▸ **Problem**
Reproduce exactly, from the line containing "エリア検索 (1205, 105)", every line down to the end of the data below.

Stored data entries
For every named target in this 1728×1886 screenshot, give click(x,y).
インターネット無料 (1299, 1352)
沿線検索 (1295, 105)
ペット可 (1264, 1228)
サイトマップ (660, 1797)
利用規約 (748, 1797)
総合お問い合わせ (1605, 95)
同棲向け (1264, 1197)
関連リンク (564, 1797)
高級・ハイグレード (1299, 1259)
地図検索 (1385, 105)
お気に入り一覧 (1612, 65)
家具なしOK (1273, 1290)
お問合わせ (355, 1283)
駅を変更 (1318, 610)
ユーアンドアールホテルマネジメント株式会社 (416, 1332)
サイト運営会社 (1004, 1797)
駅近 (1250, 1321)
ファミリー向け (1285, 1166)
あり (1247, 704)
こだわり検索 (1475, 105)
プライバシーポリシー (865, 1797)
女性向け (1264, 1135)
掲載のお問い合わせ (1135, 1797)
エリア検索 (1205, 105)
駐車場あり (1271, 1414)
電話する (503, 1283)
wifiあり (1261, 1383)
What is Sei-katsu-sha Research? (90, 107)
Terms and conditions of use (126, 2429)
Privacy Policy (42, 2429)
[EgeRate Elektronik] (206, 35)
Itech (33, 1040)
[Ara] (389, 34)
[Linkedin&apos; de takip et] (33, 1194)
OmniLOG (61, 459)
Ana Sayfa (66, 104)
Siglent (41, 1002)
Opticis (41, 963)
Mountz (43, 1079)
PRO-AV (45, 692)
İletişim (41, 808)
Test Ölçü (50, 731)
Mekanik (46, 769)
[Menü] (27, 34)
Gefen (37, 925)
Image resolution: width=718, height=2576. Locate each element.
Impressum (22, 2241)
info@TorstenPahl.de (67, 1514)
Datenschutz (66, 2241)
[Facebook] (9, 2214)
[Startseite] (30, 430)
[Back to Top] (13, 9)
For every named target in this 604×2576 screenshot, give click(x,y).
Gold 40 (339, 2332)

▸ **Solution**
エリア検索 (1205, 105)
駐車場あり (1271, 1414)
電話する (503, 1283)
wifiあり (1261, 1383)
What is Sei-katsu-sha Research? (90, 107)
Terms and conditions of use (126, 2429)
Privacy Policy (42, 2429)
[EgeRate Elektronik] (206, 35)
Itech (33, 1040)
[Ara] (389, 34)
[Linkedin&apos; de takip et] (33, 1194)
OmniLOG (61, 459)
Ana Sayfa (66, 104)
Siglent (41, 1002)
Opticis (41, 963)
Mountz (43, 1079)
PRO-AV (45, 692)
İletişim (41, 808)
Test Ölçü (50, 731)
Mekanik (46, 769)
[Menü] (27, 34)
Gefen (37, 925)
Image resolution: width=718, height=2576. Locate each element.
Impressum (22, 2241)
info@TorstenPahl.de (67, 1514)
Datenschutz (66, 2241)
[Facebook] (9, 2214)
[Startseite] (30, 430)
[Back to Top] (13, 9)
For every named target in this 604×2576 screenshot, give click(x,y).
Gold 40 (339, 2332)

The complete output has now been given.